Selected excerpt
=-=-=

The good news is, things have gotten a lot better in terms of what the US, and most countries, do.
We've had huge progress in the world - things were pretty barbaric in a lot of ways.
It's hard for people to appreciate that people weren't barbarians - things didn't 'seem wrong'.
Remember, lynchings of blacks could be 'public events' families brought children to for an afternoon entertainment. It wasn't all just hooded guys in the night.
Japan had an ideology that what its nice civilized people did overseas was like Vegas, it 'stayed there' and somehow 'didn't count', and they did monstrous things.
We have made so much progress, where the norms of dictatorial arrangements, routine kidnapping torture and murder of 'leftist' labor leaders and schoolteachers is no longer acceptable, where there is some more questioning of the use of the military - not enough, but more - for whatever powers want.
The names of the monsters are no longer nearly as much on the US goverment's ally list - the Somozas, Marcoses, Diems, Batistas, Apartheid regimes, and many more.

=-=-=

(Stored dataset rows)
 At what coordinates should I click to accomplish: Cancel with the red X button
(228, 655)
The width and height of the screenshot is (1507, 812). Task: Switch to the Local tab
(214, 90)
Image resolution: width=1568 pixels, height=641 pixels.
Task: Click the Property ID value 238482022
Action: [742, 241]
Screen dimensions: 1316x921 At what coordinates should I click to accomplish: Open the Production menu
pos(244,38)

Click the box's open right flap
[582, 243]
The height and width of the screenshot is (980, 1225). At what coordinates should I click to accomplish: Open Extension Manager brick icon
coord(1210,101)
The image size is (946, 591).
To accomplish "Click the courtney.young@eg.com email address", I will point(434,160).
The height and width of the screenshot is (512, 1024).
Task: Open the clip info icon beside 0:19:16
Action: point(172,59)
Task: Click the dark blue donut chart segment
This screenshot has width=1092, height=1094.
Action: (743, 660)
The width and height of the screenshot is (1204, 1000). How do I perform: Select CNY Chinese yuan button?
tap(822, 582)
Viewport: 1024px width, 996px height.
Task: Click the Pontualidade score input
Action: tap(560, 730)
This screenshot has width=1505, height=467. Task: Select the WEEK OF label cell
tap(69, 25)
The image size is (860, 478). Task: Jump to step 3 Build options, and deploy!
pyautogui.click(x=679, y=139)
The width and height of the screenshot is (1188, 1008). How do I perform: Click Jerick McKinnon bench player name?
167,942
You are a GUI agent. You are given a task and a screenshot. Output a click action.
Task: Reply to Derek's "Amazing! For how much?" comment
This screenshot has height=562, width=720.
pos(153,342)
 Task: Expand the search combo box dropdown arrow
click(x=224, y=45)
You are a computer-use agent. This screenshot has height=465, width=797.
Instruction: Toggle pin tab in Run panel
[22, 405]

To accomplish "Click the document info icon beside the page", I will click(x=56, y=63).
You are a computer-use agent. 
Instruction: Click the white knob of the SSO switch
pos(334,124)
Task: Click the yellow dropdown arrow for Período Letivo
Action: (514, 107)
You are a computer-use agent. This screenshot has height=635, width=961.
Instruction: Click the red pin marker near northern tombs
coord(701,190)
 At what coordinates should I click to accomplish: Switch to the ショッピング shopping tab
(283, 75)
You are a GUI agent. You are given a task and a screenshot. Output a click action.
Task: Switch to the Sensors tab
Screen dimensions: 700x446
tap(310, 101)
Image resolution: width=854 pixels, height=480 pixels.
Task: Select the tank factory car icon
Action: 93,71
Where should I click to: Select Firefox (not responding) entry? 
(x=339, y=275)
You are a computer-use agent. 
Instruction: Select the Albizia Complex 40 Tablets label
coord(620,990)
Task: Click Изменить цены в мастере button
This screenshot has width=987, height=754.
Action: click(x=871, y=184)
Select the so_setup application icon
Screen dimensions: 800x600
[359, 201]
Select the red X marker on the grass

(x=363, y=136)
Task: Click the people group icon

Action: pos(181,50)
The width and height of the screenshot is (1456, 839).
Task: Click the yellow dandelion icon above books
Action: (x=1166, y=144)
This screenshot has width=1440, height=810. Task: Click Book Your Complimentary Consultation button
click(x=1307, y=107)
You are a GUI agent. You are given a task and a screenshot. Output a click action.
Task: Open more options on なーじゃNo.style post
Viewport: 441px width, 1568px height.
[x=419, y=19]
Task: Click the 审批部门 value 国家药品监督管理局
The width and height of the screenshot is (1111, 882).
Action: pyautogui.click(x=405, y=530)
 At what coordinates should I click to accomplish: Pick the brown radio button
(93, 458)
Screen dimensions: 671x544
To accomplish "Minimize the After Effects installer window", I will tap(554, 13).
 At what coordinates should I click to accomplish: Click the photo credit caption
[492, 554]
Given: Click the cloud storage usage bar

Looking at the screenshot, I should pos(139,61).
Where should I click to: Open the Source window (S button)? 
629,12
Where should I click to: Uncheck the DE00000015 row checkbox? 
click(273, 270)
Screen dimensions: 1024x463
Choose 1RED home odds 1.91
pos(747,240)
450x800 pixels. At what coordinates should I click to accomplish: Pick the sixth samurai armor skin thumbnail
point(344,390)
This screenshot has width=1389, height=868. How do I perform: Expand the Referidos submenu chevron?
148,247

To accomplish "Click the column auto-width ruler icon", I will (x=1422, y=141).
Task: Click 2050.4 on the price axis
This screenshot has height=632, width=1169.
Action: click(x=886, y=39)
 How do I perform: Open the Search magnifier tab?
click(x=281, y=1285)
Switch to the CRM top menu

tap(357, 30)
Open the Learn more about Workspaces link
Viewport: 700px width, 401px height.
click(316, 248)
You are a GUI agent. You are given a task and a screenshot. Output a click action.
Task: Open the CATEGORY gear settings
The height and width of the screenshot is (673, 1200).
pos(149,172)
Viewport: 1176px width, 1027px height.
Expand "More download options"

=-=-=

Problems and tasks
a - Put the rows into a JSON list of strings, one string per line, leaving out blank lines. Begin at the line that contains "How do I perform: Open" and stop after the last row.
b - Continue the passage on moral progress in how nations behave from where it stops.
The text and the rows were taken from separate sources.

Expected answers
a -
[
  " How do I perform: Open the Search magnifier tab?",
  "click(x=281, y=1285)",
  "Switch to the CRM top menu",
  "tap(357, 30)",
  "Open the Learn more about Workspaces link",
  "Viewport: 700px width, 401px height.",
  "click(316, 248)",
  "You are a GUI agent. You are given a task and a screenshot. Output a click action.",
  "Task: Open the CATEGORY gear settings",
  "The height and width of the screenshot is (673, 1200).",
  "pos(149,172)",
  "Viewport: 1176px width, 1027px height.",
  "Expand \"More download options\""
]

b -
Now the monster list is smaller, their crimes less, often not with our support - though we still have many bad situations.
There are still massive crimes - a massacre in Africa can go on for years with hundreds of thousand killed and get little notice here - but a lot is better.
We seem to have higher standards now, and that's great.
However, I don't think many people - especially many on the right - really have any understanding of the history, any growth to keep us from going back to the problems. I think they're like goldfish - while the problems aren't happening, they'll say how great we are that they aren't, but if the new atrocities were committed and they were given a cover story about it being 'good for America' or 'against bad guys', they would defend it against the bad liberals who protest.
Too many lack the real convictions needed to stand up against it IMO. There isn't the interest, the learning of history.
I doubt we'll find we're doing anything like this story today, luckily our current culture doesn't tolerate it much.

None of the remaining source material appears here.